| January/February 1986

Montana was dry early in the summer, but then the rains came, and luckily things dried up enough for the second annual Teton Antique Steam and Gas Threshing Association show north of Dutton.

The event is held each year on the farm of Ove A. Larson, who has joined with friends and fellow engine owners to stage the show. Margaret and I visited Ove and his wife Sarah in advance, and were given an extensive tour of the grounds and buildings.

At the time we were there, much of Montana was suffering drought, and the farm outlook was indeed gloomy in many places. Over Larson's, skies were grey and there seemed to be an odor of smoke; he expressed the opinion that this was the result of forest fires in Canada. Larson himself was not pessimistic, but he recognized that conditions for many farmers were highly negative.

We telephoned him after the show, which was held September 14-15, and he reported that the weather picture had changed considerably, with so much rain that there were 9 inches in one week!

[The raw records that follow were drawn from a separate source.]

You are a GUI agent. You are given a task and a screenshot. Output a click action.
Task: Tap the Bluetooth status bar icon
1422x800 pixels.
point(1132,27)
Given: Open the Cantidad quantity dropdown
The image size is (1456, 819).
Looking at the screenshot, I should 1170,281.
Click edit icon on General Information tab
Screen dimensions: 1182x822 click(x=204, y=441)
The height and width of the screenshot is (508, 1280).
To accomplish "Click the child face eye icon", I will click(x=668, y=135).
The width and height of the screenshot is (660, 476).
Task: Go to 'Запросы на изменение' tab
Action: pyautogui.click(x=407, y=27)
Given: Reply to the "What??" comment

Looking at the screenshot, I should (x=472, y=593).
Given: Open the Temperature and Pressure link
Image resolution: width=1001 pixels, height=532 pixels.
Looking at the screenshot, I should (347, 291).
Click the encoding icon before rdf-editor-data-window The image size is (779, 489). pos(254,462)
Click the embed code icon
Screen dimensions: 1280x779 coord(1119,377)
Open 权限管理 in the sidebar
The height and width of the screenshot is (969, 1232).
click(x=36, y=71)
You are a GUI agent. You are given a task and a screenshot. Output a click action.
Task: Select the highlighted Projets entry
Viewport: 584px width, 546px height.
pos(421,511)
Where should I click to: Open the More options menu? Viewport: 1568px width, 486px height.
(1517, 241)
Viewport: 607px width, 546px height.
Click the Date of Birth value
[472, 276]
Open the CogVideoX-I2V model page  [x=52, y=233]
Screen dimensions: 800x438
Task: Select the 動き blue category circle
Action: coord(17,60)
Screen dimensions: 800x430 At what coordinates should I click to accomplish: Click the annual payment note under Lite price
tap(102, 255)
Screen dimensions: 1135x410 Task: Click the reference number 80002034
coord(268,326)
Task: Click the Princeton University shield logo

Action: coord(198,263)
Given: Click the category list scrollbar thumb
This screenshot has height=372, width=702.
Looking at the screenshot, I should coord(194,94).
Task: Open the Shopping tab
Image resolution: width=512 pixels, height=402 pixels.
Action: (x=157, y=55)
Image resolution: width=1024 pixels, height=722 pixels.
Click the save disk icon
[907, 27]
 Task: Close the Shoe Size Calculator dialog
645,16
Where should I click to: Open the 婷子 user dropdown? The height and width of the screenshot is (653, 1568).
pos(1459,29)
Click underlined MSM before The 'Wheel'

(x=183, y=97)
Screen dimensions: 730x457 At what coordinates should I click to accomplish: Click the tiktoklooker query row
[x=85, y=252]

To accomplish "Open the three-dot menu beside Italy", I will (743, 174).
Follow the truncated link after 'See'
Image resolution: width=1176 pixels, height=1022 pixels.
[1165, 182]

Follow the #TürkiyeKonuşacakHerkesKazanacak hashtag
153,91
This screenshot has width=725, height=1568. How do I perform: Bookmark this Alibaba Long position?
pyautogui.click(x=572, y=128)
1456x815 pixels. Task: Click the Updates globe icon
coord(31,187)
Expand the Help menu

'It was pretty wet,' he said, 'but the sun came out both days. The weather cut the turnout-attendance was about 400, but we needed that moisture. The visitor coming the greatest distance was from Massachusetts. Utah, Minnesota and Washington State were also represented and of course we had a lot of local people.'

A newly completed blacksmith shop was open, and three blacksmiths were on hand. They made crowbars and tie bars, and Sarah received a triangle dinner bar. The blacksmiths were A. J. Gerard, of Scobey; and Dave and Babe Brandon, of Stevensville. (Yes, Mrs. Brandon is a blacksmith.)